|
To install Grid Engine and test the correct setup
of its functionality proceed with the following tasks:
General Overview
Create
a Grid Engine administrator account and set up a service port
An administrator account must be specified. The administrator can be an
existing user or a new user may be created for this task. This account
will own all of the files and it is used to configure and maintain the
cluster once the software is installed.
The administrator account must exist prior to installation. We recommend
'sgeadmin' as the administrator account belonging to the 'adm'
group.
The software uses a tcp port for communication. All hosts in the cluster
must use the same port number. The port number can be set in the following
places:
-
NIS (Yellow Pages) services or NIS+ database
Add the following to the services database (the port number does not
matter, it must be unused on your system and should be a reserved port)
sge_commd 536/tcp
# communication port for Grid Engine
-
Or, add the above manually to the /etc/services file on each machine
Create a directory
and unpack the distribution
As the Grid Engine administrator, do the following:
If you received the distribution in "pkgadd" format% mkdir <your_gridengine_root_directory>
Install the packages with "pkgadd" on your file server (all
files will have the correct permissions and ownership)
or if you received the distribution in "tar.gz" format
-
Create a directory for Grid Engine.

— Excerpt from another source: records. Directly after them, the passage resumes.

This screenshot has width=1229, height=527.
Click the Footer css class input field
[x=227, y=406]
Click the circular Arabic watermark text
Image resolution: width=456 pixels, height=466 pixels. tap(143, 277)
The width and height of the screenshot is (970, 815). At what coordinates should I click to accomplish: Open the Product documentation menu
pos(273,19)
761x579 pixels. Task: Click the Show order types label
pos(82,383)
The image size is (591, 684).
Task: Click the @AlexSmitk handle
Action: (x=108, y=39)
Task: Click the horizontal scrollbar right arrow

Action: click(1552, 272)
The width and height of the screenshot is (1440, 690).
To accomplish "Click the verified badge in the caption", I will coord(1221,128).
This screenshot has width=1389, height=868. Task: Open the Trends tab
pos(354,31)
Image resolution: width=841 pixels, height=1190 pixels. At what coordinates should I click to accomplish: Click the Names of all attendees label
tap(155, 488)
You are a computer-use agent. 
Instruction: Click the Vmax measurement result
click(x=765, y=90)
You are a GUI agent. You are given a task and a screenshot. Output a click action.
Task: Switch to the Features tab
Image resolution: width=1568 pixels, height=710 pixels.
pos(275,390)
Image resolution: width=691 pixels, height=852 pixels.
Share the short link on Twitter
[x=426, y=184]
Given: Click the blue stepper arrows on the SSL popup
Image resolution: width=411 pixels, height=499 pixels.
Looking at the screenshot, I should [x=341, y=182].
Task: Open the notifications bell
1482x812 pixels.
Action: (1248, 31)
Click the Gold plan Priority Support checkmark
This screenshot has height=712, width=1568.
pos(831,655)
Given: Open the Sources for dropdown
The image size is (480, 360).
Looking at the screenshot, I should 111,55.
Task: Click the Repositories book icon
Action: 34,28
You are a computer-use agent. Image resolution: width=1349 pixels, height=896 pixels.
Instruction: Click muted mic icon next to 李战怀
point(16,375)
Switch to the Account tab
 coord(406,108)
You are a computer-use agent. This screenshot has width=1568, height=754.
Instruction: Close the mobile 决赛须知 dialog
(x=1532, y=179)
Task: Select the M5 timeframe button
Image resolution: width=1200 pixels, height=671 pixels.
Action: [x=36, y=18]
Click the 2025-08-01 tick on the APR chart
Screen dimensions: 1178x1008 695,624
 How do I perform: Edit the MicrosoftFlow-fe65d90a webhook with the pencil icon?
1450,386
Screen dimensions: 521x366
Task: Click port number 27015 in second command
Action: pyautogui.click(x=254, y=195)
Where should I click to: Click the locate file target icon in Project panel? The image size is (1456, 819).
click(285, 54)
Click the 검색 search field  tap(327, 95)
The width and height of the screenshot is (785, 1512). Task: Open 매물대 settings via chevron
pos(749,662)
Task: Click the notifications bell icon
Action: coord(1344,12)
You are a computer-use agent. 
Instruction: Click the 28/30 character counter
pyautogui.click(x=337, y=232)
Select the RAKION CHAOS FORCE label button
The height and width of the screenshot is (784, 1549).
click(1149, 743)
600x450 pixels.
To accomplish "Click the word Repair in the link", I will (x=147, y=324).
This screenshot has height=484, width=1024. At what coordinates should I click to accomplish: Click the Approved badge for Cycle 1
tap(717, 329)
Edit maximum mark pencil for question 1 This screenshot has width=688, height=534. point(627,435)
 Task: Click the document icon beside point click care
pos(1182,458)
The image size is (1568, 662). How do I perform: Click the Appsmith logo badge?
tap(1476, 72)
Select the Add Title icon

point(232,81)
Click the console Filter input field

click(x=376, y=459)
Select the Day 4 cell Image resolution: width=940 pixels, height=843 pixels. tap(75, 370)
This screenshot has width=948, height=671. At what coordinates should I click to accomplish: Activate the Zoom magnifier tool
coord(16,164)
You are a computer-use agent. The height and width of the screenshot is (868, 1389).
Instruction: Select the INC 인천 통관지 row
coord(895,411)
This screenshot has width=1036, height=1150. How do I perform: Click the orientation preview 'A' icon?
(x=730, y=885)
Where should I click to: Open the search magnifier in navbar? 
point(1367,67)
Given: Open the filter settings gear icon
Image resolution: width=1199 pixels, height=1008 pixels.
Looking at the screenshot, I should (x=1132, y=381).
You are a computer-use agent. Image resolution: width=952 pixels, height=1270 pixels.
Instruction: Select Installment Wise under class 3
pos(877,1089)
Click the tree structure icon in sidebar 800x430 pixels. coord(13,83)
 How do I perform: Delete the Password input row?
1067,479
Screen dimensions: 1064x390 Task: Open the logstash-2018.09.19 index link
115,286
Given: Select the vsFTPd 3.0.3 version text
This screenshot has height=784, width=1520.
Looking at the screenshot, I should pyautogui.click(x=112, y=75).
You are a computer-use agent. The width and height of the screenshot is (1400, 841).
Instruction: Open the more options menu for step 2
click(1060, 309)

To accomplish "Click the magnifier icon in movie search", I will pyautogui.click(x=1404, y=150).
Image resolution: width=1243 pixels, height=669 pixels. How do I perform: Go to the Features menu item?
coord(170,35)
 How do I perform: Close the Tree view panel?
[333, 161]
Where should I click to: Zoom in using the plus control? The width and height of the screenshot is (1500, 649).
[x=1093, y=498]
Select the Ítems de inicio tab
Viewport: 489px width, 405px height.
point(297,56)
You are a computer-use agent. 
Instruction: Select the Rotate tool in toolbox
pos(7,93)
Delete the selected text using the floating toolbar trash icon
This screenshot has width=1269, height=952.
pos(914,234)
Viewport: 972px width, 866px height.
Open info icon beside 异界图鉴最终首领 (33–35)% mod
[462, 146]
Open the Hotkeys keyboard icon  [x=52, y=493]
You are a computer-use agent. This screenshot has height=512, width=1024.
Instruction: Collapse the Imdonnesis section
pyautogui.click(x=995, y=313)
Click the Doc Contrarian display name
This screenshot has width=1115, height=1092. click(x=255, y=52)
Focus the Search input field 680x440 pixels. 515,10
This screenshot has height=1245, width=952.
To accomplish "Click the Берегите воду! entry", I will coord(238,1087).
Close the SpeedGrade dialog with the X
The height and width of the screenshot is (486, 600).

This directory must be accessible to
all Grid Engine clients and execution hosts.
(e.g. /share/gridengine )
% mkdir <sge_root>
% cd <sge_root>
-
Unpack the distribution to this directory.
% gzip -dc sge_<version>_common.tar.gz | tar xvf -
% gzip -dc sge_<version>_<arch>.tar.gz | tar xvf -
(repeat for all architectures you need)
-
Please verify the file permissions with the script
<sge_root>/util/setfileperm.sh
(all Grid Engine directories and files should be owned by the administrator,
some files need to be installed suid root)
This script must run on a machine where user root has appropriate permissons
to chown/chmod file.
This script not necessarily need to run on the qmaster machine.
Additional information
before installing
-
Grid Engine must be installed as root
The Grid Engine installation program needs to be run as root in order
to start the daemons. Root does NOT need write permission on the fileserver.
Once Grid Engine is installed, the administrator can handle all day to
day operations.
-
Machine rebooting
The machines DO NOT need to be rebooted as part of the Grid Engine
installation.
-
It may be more convenient to have a file with the list of hosts that will
be installed. The format for this file is one hostname per line. The names
may also be typed in manually when the installation prompts.
-
If any stty commands exist in the users' startup scripts, jobs submitted
to Grid Engine may fail as there is no terminal associated with a Grid
Engine batch job. If there are stty commands, one of the following must
be done:
-
Remove all stty commands (and commands accessing a tty, like e.g. "biff")
from the login files
-
Bracket the stty commands with an 'if' statement which checks for a terminal
before executing. For example:
#!/bin/csh
tty -s
# checks terminal status
if ($status == 0) # succeeds if a terminal is present
<place all stty commands in here>
endif
Install Grid Engine
The installation is a two step process. First, the Grid Engine files are
installed and configured on the master. Then, a small installation is
done on each execution host to configure and start the daemons, and to
add automatic daemon startup to the init area. This requires logging on
to each execution host as root and manually running the install program.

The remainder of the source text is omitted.